**Assignment:**
Copy out the lines between the one containing "click on new-sequence-toggle." and the one containing "Looking at the image, I should click on (1174, 200).", inclusive, without altering them.

=== Provided information ===

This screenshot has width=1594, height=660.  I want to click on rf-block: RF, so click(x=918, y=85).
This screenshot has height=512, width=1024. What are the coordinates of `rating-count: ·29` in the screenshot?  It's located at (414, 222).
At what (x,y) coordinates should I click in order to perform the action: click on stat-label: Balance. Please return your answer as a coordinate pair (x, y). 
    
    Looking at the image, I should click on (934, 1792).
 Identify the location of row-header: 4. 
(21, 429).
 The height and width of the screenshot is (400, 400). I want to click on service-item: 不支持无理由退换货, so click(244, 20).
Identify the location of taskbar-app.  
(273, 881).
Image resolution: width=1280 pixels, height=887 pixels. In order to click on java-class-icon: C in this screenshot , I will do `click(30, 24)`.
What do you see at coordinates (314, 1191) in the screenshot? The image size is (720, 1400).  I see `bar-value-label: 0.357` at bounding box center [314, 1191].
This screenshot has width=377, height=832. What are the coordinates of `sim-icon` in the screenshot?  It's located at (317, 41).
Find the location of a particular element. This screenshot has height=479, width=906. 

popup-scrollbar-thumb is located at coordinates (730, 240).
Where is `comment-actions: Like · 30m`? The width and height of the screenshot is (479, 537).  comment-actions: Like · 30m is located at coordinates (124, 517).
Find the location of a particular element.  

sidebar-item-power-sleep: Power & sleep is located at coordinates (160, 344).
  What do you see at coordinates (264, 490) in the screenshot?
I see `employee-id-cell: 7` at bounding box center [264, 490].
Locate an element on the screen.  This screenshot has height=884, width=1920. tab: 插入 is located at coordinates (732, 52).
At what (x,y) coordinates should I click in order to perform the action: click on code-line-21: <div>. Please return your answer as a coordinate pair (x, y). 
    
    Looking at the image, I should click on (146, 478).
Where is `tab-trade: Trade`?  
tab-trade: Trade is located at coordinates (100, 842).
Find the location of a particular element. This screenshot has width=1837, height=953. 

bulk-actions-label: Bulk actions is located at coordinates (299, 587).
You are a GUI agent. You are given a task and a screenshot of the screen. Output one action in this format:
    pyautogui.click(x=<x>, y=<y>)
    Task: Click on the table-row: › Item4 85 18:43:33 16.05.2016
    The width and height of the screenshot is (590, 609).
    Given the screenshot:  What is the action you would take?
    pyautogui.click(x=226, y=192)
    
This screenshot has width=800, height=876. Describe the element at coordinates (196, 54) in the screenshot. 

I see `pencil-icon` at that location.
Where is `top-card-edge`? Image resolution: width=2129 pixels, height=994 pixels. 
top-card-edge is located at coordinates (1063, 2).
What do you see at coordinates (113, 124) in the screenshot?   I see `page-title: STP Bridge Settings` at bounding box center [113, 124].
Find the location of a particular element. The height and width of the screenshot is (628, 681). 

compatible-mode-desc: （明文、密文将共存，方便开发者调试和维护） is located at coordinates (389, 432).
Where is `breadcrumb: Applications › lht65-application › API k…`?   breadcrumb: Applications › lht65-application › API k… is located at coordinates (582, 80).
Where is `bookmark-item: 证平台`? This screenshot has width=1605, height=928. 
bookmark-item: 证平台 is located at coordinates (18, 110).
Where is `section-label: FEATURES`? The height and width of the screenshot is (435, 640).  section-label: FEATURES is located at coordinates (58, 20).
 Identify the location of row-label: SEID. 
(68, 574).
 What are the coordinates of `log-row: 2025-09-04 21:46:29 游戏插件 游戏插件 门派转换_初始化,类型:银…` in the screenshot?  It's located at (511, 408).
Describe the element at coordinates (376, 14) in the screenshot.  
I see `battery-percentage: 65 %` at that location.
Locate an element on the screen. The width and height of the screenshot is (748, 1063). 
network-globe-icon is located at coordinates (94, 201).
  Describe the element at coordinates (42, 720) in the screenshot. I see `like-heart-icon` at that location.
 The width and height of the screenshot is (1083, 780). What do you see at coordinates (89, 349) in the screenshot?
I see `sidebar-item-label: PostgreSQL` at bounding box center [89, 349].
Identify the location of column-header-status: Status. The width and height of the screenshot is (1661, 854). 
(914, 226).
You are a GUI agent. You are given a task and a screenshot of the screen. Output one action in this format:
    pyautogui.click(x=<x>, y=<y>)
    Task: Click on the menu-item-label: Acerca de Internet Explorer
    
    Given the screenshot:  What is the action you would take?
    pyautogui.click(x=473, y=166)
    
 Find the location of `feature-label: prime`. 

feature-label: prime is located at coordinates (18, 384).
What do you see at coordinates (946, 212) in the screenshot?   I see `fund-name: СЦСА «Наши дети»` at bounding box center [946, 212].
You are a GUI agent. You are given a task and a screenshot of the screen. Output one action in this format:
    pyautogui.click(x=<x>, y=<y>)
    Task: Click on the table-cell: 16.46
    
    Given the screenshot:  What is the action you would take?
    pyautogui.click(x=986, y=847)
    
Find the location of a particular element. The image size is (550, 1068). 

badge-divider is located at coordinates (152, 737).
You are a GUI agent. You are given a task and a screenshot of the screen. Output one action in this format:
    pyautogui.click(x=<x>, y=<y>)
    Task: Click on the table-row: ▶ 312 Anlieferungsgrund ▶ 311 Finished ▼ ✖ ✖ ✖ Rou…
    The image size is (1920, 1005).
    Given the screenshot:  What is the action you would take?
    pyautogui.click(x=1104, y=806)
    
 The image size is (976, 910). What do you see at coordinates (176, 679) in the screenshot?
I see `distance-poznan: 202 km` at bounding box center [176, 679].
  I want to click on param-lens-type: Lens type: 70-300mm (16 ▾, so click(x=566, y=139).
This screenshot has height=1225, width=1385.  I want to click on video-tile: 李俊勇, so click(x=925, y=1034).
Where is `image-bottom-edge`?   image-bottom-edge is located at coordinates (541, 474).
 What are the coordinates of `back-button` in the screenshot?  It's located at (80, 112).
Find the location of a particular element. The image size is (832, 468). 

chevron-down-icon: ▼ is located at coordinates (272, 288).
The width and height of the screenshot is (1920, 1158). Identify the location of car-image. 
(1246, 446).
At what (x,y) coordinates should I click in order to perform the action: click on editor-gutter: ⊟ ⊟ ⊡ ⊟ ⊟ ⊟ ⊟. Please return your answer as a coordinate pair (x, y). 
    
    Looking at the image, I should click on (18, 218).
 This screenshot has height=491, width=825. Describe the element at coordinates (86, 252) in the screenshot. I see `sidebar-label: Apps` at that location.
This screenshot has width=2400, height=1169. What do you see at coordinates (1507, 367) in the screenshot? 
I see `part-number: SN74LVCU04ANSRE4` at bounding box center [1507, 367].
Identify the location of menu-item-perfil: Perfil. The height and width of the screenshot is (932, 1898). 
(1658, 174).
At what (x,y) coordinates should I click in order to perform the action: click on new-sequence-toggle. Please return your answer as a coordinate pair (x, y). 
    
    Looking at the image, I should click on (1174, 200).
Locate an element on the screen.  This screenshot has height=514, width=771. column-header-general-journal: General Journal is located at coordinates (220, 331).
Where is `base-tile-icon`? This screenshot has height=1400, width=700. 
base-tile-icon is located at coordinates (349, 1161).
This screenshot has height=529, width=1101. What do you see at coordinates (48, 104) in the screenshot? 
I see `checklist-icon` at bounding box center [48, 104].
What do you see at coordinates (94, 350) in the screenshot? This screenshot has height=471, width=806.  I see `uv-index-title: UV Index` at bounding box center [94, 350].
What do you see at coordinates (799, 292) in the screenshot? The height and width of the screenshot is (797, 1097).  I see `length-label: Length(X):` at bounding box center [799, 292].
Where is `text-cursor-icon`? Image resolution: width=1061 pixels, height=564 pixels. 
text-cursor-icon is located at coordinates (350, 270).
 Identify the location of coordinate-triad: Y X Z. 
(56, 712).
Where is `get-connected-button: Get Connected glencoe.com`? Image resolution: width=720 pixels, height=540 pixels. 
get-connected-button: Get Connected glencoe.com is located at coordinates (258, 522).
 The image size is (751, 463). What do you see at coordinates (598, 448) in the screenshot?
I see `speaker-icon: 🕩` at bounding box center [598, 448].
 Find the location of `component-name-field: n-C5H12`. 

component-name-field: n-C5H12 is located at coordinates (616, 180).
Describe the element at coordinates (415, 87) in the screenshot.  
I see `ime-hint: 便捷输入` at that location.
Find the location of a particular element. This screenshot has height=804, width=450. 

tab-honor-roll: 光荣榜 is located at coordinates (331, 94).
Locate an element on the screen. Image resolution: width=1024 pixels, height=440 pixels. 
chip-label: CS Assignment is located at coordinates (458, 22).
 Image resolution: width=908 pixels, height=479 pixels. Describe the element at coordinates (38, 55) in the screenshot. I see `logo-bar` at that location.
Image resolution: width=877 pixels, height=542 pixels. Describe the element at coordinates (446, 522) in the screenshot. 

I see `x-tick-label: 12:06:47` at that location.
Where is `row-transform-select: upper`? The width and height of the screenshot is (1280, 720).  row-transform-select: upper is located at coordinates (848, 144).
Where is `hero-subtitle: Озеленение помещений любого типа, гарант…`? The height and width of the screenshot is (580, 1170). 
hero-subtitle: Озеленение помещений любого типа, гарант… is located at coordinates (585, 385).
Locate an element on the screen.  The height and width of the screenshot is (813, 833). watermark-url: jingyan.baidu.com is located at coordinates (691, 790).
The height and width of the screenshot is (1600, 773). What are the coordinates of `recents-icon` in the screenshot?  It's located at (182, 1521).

===

**Exercise solution:**
At what (x,y) coordinates should I click in order to perform the action: click on new-sequence-toggle. Please return your answer as a coordinate pair (x, y). 
    
    Looking at the image, I should click on (1174, 200).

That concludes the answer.